MÜNCHEN. Annett Kaufmann (Böblingen) genießt ihre erste Heim-EM sichtlich. Gegen die Griechin Elisavet Terpou bei ihrem zweiten Einzel auf dem großen Centercourt und Fernsehtisch eins sah man es ihr einmal mehr deutlich an. Weil die zweiten Vorrundenpartien an den übrigen Tischen bereits liefen, hatten die beiden Hallensprecher keine Gelegenheit, das Duell Kaufmann gegen Terpou anzukündigen und die Akteurinnen vorzustellen. Das Publikum in der Rudi-Sedlmayer-Halle war trotzdem zur Stelle, als die 16-jährige Nachwuchs-Europameisterin aller Klassen und sportartenübergreifende Newcomerin des Jahres 2021 in die Box joggte.

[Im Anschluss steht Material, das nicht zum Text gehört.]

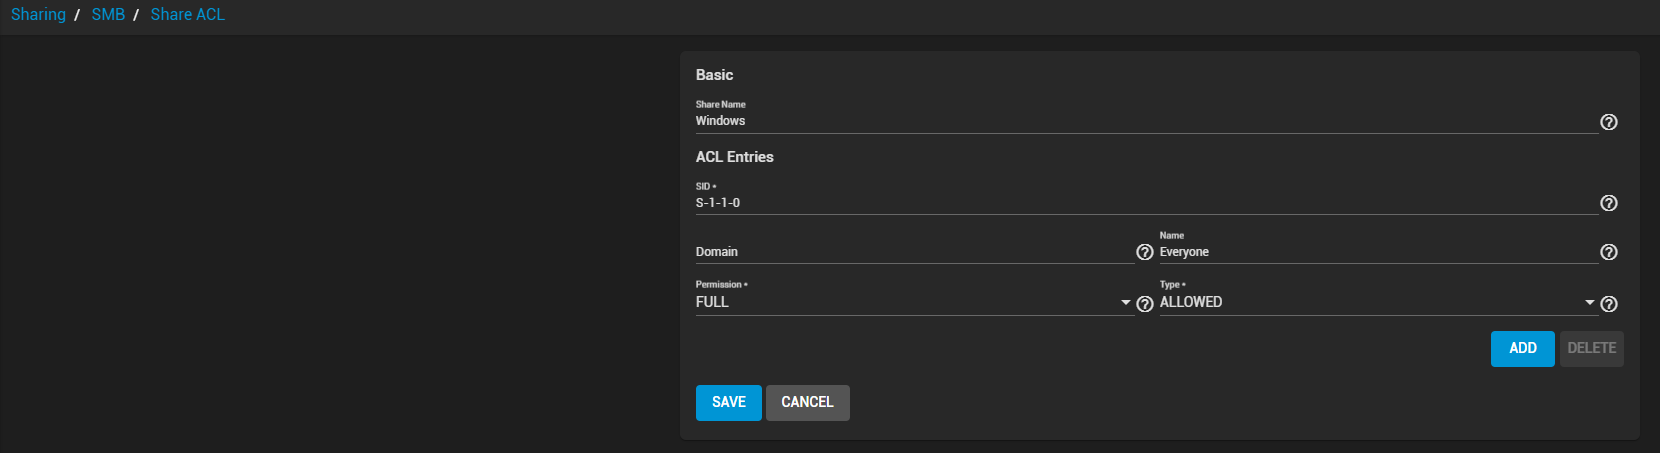
Task: Click the Permission dropdown arrow
Action: point(1126,303)
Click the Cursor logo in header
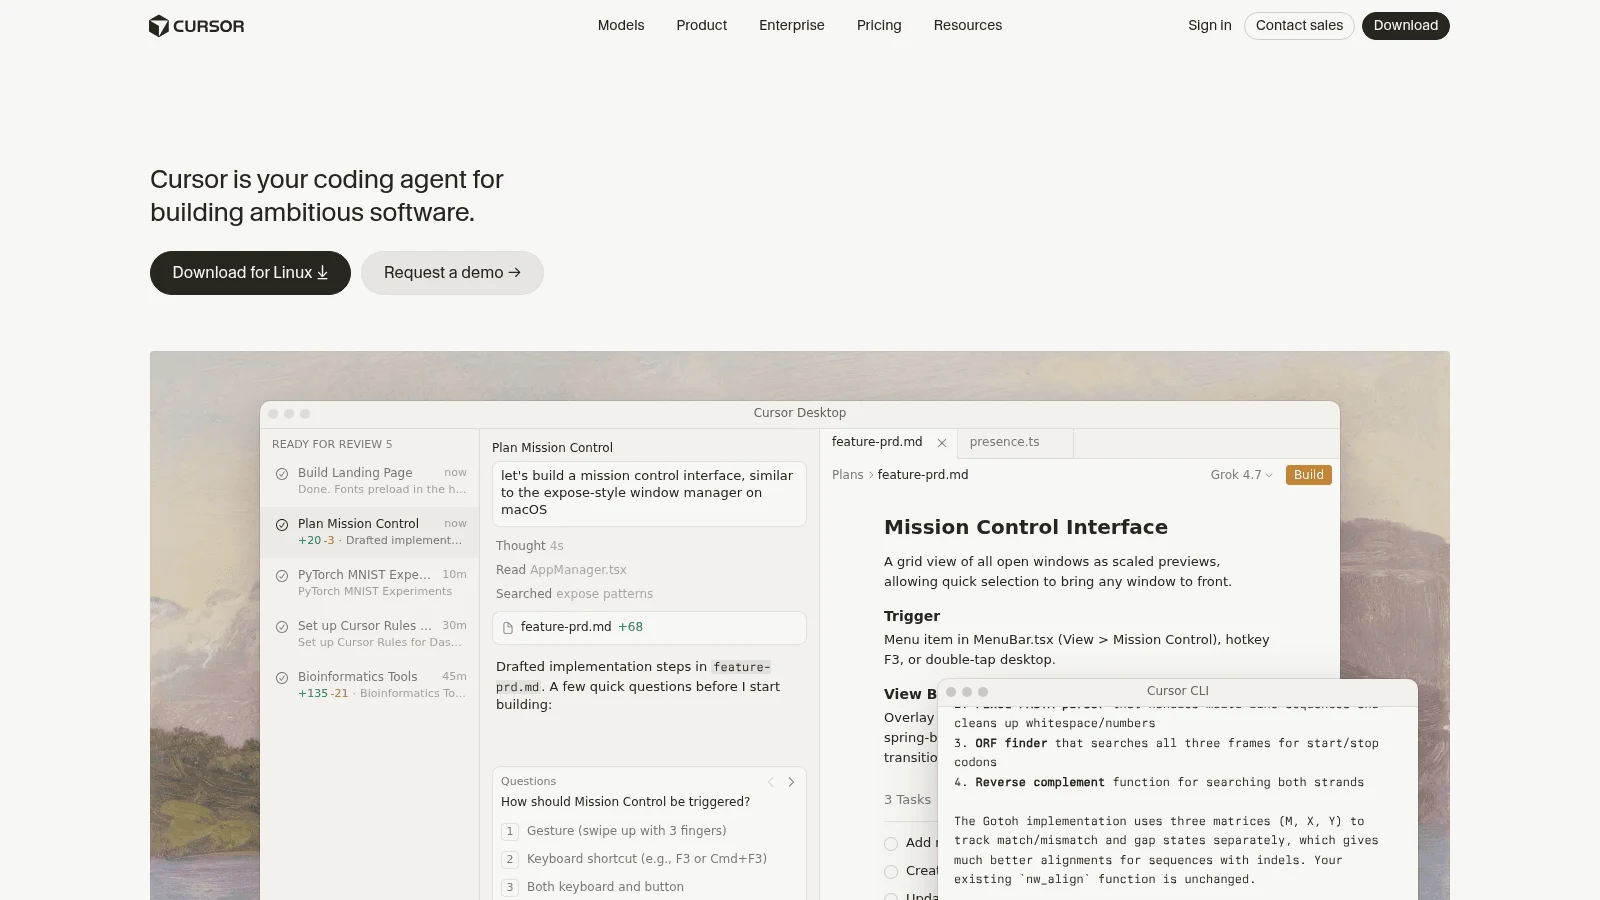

Wie der ersehnte kühlende Regenschauer im überheißen Hochsommer ging der Applaus von den Rängen auf die Böblinger Bundesligaspielerin, Deutschlands große Nachwuchshoffnung bei den Damen, nieder, die sich mit einem breiten Lächeln bedankte, das für den Beobachter von außen emotional irgendwo zwischen Glück und Überraschung zu verorten war.

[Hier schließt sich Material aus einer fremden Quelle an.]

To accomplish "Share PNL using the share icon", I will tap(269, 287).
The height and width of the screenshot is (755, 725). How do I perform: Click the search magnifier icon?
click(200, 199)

„Einfach ein geiles Gefühl“
„Es war einfach ein geiles Gefühl, da reinzulaufen und von überall Support zu bekommen. Es gab nebendran Spiele, aber die haben trotzdem extrem laut geklatscht“, freute sich Annett Kaufmann. Viel Unterstützung hatte sie eigentlich gar nicht nötig. Beim 3:0 war sie schneller als die vom ZDF eingeplante halbstündige Zusammenfassung der Partie inklusive Interview. Im ersten Durchgang konnte die sechs Jahre ältere Griechin, Nummer 373 der Weltrangliste, gegen die 251 Ränge über ihr platzierten Bietigheimerin noch mithalten, im zweiten Satz und bis zur Mitte des Dritten dominierte Kaufmann. Die Linkshänderin bestimmte das Tempo, variierte gut bei den Aufschlägen und vor allem den Platzierungen, sodass die Griechin nie so recht wusste, was als nächstes auf ihrer Tischhälfte passieren würde und oftmals von Effet und Tempo überfordert war.

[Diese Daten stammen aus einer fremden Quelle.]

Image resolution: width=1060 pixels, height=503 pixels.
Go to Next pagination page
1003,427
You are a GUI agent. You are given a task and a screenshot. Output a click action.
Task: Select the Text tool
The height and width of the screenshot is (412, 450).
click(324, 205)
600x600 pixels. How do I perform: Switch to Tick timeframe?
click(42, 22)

Als der komfortable Vorsprung im Dritten bei 9:4 zu Schmelzen begann, war das Publikum wieder zur Stelle, klatschte rhythmisch aufmunternd und behielt dies bei allen fünf Punkten Terpous in Folge bei, die den offenen Schlagabtausch bis zum 9:9 zu ihrem Vorteil nutzen konnte. „Ich realisiere das schon. Das ist sehr cool, weil es eine zusätzliche Unterstützung ist“, so Kaufmann über den Rückhalt aus den Rängen. „Auch wenn ich führe, bin ich ja trotzdem nervös oder vielleicht nicht ganz so zufrieden, wie ich spiele. Wenn ich dann noch mal Unterstützung von hinten bekomme, ist das natürlich sehr schön.“
Kein Frontalunterricht, sondern Austausch mit der Trainerin in der Satzpause
Dann kam die U21-Europameisterin des Vorjahres wieder zum Zug. Zu ihrem ersten Matchball verhalf Annett Kaufmann die Netzkante beim Rückhand-Topspin, den die Athenerin nicht kontrollieren konnte und der ihr vom Schläger ins Aus sprang. Den kurzen Rückschlag Kaufmanns im Ballwechsel danach flippte Terpou von der Netzkante über die gegnerische Tischhälfte hinweg. Annett Kaufmann hatte es geschafft, die Hauptrunde der besten 64 erreicht. Nach der Jubelfaust über den Einzug in die Hauptrunde blieb ihr Gesicht zwar zunächst noch eine Weile ernst, doch der Jubel der Deutschlandfans und deren Applaus lösten die Anspannung. Ihr Freudestrahlen begleitete die 1,81 Meter große Siegerin mit dankbarem Winken ins Publikum und Applaus für ihre zahlreichen Unterstützer.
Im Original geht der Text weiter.